§ What you are asked to do: Please reproduce the following records exactly, with nothing omitted.

• • • • •

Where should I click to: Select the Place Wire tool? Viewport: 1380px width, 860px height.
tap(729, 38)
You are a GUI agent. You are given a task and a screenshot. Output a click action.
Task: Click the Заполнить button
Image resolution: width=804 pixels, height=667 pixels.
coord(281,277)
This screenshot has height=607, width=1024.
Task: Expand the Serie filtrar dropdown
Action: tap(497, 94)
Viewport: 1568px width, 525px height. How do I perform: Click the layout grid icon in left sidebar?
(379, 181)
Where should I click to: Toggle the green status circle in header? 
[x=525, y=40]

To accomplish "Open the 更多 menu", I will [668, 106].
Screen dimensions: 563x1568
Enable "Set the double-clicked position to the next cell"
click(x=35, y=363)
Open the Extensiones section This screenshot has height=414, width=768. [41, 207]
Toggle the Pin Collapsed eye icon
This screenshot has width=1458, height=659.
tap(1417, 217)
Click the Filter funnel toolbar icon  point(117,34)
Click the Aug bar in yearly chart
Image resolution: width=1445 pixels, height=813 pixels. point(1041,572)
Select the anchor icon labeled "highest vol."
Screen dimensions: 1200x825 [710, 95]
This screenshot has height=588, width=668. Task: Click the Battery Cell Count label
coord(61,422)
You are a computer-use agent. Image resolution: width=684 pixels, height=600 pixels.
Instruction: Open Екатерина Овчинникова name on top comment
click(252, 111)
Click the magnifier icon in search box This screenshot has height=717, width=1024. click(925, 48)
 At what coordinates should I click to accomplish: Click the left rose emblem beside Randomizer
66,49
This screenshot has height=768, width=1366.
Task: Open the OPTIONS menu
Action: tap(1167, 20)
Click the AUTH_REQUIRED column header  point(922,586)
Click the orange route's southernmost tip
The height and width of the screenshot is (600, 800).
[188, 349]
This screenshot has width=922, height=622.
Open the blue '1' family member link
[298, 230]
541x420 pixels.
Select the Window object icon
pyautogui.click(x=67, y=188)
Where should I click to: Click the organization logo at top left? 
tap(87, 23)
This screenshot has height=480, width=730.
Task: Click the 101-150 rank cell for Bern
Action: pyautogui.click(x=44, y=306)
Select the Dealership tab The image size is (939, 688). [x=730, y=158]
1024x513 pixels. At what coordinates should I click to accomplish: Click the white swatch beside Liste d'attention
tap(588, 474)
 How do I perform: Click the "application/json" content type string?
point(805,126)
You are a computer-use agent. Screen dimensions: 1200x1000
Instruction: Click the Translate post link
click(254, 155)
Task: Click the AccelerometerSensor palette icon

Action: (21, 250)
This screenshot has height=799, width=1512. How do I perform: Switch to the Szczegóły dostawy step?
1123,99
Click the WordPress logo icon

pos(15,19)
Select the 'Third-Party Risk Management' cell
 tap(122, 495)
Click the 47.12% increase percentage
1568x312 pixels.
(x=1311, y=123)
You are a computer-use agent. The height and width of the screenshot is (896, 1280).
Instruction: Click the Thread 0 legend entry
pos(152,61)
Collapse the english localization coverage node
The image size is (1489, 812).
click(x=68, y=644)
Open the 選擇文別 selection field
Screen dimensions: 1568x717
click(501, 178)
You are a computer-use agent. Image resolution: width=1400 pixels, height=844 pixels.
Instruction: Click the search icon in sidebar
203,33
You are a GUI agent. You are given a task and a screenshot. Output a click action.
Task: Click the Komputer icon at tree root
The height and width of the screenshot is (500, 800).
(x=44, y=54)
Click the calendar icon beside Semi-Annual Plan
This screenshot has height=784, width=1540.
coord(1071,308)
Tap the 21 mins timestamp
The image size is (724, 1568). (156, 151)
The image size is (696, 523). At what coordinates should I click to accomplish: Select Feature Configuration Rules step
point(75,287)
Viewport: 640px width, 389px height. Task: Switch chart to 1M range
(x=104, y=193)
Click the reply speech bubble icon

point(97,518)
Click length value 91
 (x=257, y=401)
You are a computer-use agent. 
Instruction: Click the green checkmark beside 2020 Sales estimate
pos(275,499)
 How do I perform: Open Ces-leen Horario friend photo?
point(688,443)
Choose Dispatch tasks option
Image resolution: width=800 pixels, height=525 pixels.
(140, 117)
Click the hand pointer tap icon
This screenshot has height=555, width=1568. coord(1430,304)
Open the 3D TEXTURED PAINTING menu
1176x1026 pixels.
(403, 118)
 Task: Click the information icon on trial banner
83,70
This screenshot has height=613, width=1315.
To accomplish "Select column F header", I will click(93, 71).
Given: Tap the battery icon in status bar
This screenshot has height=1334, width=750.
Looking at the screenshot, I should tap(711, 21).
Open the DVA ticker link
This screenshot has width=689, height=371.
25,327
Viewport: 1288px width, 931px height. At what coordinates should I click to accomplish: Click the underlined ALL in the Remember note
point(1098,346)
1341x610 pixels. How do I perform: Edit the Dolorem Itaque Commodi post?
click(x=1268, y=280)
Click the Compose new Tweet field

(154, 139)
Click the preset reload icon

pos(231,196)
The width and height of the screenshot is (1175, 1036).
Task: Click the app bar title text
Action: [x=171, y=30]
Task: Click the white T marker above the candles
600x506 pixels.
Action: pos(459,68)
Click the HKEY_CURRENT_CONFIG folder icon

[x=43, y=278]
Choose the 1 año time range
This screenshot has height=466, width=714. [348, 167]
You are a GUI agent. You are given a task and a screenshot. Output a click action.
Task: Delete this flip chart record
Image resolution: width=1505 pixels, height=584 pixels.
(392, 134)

• • • • •

§ Answer below:
Where should I click to: Select the Place Wire tool? Viewport: 1380px width, 860px height.
tap(729, 38)
You are a GUI agent. You are given a task and a screenshot. Output a click action.
Task: Click the Заполнить button
Image resolution: width=804 pixels, height=667 pixels.
coord(281,277)
This screenshot has height=607, width=1024.
Task: Expand the Serie filtrar dropdown
Action: tap(497, 94)
Viewport: 1568px width, 525px height. How do I perform: Click the layout grid icon in left sidebar?
(379, 181)
Where should I click to: Toggle the green status circle in header? 
[x=525, y=40]

To accomplish "Open the 更多 menu", I will [668, 106].
Screen dimensions: 563x1568
Enable "Set the double-clicked position to the next cell"
click(x=35, y=363)
Open the Extensiones section This screenshot has height=414, width=768. [41, 207]
Toggle the Pin Collapsed eye icon
This screenshot has width=1458, height=659.
tap(1417, 217)
Click the Filter funnel toolbar icon  point(117,34)
Click the Aug bar in yearly chart
Image resolution: width=1445 pixels, height=813 pixels. point(1041,572)
Select the anchor icon labeled "highest vol."
Screen dimensions: 1200x825 [710, 95]
This screenshot has height=588, width=668. Task: Click the Battery Cell Count label
coord(61,422)
You are a computer-use agent. Image resolution: width=684 pixels, height=600 pixels.
Instruction: Open Екатерина Овчинникова name on top comment
click(252, 111)
Click the magnifier icon in search box This screenshot has height=717, width=1024. click(925, 48)
 At what coordinates should I click to accomplish: Click the left rose emblem beside Randomizer
66,49
This screenshot has height=768, width=1366.
Task: Open the OPTIONS menu
Action: tap(1167, 20)
Click the AUTH_REQUIRED column header  point(922,586)
Click the orange route's southernmost tip
The height and width of the screenshot is (600, 800).
[188, 349]
This screenshot has width=922, height=622.
Open the blue '1' family member link
[298, 230]
541x420 pixels.
Select the Window object icon
pyautogui.click(x=67, y=188)
Where should I click to: Click the organization logo at top left? 
tap(87, 23)
This screenshot has height=480, width=730.
Task: Click the 101-150 rank cell for Bern
Action: pyautogui.click(x=44, y=306)
Select the Dealership tab The image size is (939, 688). [x=730, y=158]
1024x513 pixels. At what coordinates should I click to accomplish: Click the white swatch beside Liste d'attention
tap(588, 474)
 How do I perform: Click the "application/json" content type string?
point(805,126)
You are a computer-use agent. Screen dimensions: 1200x1000
Instruction: Click the Translate post link
click(254, 155)
Task: Click the AccelerometerSensor palette icon

Action: (21, 250)
This screenshot has height=799, width=1512. How do I perform: Switch to the Szczegóły dostawy step?
1123,99
Click the WordPress logo icon

pos(15,19)
Select the 'Third-Party Risk Management' cell
 tap(122, 495)
Click the 47.12% increase percentage
1568x312 pixels.
(x=1311, y=123)
You are a computer-use agent. The height and width of the screenshot is (896, 1280).
Instruction: Click the Thread 0 legend entry
pos(152,61)
Collapse the english localization coverage node
The image size is (1489, 812).
click(x=68, y=644)
Open the 選擇文別 selection field
Screen dimensions: 1568x717
click(501, 178)
You are a computer-use agent. Image resolution: width=1400 pixels, height=844 pixels.
Instruction: Click the search icon in sidebar
203,33
You are a GUI agent. You are given a task and a screenshot. Output a click action.
Task: Click the Komputer icon at tree root
The height and width of the screenshot is (500, 800).
(x=44, y=54)
Click the calendar icon beside Semi-Annual Plan
This screenshot has height=784, width=1540.
coord(1071,308)
Tap the 21 mins timestamp
The image size is (724, 1568). (156, 151)
The image size is (696, 523). At what coordinates should I click to accomplish: Select Feature Configuration Rules step
point(75,287)
Viewport: 640px width, 389px height. Task: Switch chart to 1M range
(x=104, y=193)
Click the reply speech bubble icon

point(97,518)
Click length value 91
 (x=257, y=401)
You are a computer-use agent. 
Instruction: Click the green checkmark beside 2020 Sales estimate
pos(275,499)
 How do I perform: Open Ces-leen Horario friend photo?
point(688,443)
Choose Dispatch tasks option
Image resolution: width=800 pixels, height=525 pixels.
(140, 117)
Click the hand pointer tap icon
This screenshot has height=555, width=1568. coord(1430,304)
Open the 3D TEXTURED PAINTING menu
1176x1026 pixels.
(403, 118)
 Task: Click the information icon on trial banner
83,70
This screenshot has height=613, width=1315.
To accomplish "Select column F header", I will click(93, 71).
Given: Tap the battery icon in status bar
This screenshot has height=1334, width=750.
Looking at the screenshot, I should tap(711, 21).
Open the DVA ticker link
This screenshot has width=689, height=371.
25,327
Viewport: 1288px width, 931px height. At what coordinates should I click to accomplish: Click the underlined ALL in the Remember note
point(1098,346)
1341x610 pixels. How do I perform: Edit the Dolorem Itaque Commodi post?
click(x=1268, y=280)
Click the Compose new Tweet field

(154, 139)
Click the preset reload icon

pos(231,196)
The width and height of the screenshot is (1175, 1036).
Task: Click the app bar title text
Action: [x=171, y=30]
Task: Click the white T marker above the candles
600x506 pixels.
Action: pos(459,68)
Click the HKEY_CURRENT_CONFIG folder icon

[x=43, y=278]
Choose the 1 año time range
This screenshot has height=466, width=714. [348, 167]
You are a GUI agent. You are given a task and a screenshot. Output a click action.
Task: Delete this flip chart record
Image resolution: width=1505 pixels, height=584 pixels.
(392, 134)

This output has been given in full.